Bug 1880757

Summary: AWS: master not removed from LB/target group when machine deleted
Product: OpenShift Container Platform Reporter: Michael Gugino <mgugino>
Component: Cloud ComputeAssignee: Danil Grigorev <dgrigore>
Cloud Compute sub component: Other Providers QA Contact: Milind Yadav <miyadav>
Status: CLOSED ERRATA Docs Contact:
Severity: medium    
Priority: high CC: dgrigore, jspeed, mimccune, miyadav
Version: 4.5   
Target Milestone: ---   
Target Release: 4.8.0   
Hardware: Unspecified   
OS: Unspecified   
Whiteboard:
Fixed In Version: Doc Type: Bug Fix
Doc Text:
Cause: AWS: master not removed from LB/target group when machine deleted Consequence: Load balancer continue serving requests to removed master machines, even when IP address points nowhere. Fix: De-register machines from LoadBalancer if there is an IP registration. Result: Correct machine removal procedure by machine-api-operator updates load balancer attachments accordingly.
Story Points: ---
Clone Of: Environment:
Last Closed: 2021-07-27 22:33:27 UTC Type: Bug
Regression: --- Mount Type: ---
Documentation: --- CRM:
Verified Versions: Category: ---
oVirt Team: --- RHEL 7.3 requirements from Atomic Host:
Cloudforms Team: --- Target Upstream Version:
Embargoed:

Description Michael Gugino 2020-09-19 17:22:02 UTC
Description of problem:
Deleted a master machine via machine-api on AWS.  Machine is not removed from appropriate load balancers.

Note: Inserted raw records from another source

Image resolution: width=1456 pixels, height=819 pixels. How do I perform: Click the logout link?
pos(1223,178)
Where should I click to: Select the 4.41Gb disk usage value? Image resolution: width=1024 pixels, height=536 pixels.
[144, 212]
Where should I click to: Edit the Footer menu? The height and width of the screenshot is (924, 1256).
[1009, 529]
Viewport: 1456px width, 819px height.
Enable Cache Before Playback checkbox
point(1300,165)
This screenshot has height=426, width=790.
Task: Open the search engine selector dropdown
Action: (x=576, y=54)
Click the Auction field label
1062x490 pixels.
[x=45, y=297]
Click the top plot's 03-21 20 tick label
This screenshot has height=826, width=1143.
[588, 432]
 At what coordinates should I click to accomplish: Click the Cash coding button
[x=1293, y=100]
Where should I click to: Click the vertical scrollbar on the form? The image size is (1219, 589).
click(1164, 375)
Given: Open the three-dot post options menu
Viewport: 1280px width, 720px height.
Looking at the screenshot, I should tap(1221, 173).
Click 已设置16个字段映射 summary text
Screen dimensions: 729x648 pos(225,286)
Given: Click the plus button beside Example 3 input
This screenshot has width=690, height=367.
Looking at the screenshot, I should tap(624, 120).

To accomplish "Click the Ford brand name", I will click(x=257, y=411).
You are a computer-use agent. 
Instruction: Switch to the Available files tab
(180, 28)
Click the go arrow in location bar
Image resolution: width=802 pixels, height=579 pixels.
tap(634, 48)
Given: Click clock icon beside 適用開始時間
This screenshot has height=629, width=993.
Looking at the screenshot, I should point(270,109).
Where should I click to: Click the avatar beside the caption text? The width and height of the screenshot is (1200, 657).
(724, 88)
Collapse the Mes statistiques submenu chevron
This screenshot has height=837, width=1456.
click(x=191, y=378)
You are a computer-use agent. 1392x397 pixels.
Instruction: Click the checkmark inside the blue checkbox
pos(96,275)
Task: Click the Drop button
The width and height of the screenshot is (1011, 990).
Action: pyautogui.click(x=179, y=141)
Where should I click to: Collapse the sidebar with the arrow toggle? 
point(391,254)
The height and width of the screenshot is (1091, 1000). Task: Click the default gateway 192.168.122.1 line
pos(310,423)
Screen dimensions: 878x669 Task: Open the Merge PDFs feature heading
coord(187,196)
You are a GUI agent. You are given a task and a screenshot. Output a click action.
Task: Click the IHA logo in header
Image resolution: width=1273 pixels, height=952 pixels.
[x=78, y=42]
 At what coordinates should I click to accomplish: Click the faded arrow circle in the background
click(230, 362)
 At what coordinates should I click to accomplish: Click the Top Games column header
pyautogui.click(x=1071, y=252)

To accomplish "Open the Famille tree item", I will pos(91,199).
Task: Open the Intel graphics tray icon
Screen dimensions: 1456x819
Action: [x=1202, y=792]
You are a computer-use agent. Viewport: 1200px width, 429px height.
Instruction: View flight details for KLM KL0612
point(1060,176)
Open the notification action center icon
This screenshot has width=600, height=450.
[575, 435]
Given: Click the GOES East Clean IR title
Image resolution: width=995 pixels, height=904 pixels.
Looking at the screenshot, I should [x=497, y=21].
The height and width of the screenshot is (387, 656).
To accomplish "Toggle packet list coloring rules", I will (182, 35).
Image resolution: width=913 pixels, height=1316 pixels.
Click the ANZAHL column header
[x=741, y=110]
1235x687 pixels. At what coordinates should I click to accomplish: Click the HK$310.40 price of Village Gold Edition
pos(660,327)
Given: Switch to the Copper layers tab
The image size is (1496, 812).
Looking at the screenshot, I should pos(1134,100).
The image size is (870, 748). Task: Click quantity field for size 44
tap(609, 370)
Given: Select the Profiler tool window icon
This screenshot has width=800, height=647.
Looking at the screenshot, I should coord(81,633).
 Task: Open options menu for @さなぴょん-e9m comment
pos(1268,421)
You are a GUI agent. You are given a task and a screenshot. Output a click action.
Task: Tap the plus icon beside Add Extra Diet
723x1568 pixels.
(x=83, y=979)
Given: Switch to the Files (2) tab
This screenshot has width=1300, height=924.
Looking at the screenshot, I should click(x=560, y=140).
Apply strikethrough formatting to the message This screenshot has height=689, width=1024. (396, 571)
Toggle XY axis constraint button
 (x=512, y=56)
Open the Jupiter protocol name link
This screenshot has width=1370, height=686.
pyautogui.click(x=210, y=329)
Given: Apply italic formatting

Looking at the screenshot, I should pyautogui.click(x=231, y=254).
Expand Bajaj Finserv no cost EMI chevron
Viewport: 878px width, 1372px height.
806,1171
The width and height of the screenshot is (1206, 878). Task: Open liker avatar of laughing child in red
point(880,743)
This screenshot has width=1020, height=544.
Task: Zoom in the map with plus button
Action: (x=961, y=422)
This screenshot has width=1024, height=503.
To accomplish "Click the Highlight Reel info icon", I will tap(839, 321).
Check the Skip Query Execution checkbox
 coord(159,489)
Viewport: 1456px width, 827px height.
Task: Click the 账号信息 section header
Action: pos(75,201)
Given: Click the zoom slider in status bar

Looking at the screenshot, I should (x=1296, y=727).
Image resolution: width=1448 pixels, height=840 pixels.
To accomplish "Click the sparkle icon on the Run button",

New machines are added to the load balancers, though.

Version-Release number of selected component (if applicable):


How reproducible:
TBD.

Steps to Reproduce:
1. delete an existing master that was created by the installer

Actual results:
In ec2 console, the master is still listed as a backend for both internal and external LBs.

Expected results:
It should not be present after deletion.

Additional info:
Master machine config
      loadBalancers:
      - name: mgugino-deva6-zcchn-int
        type: network
      - name: mgugino-deva6-zcchn-ext
        type: network

Comment 1 Joel Speed 2020-09-30 11:15:53 UTC
We will need to investigate or reassign this during the next sprint. It's not clear to me at present which component is responsible for the load balancer attachment of VMs, is this a problem with Machine API and the way we are creating machines? As far as I was aware we do not touch load balancer attachments

Comment 2 Michael McCune 2020-12-04 18:50:14 UTC
adding UpcomingSprint tag, the team is still investigating this issue.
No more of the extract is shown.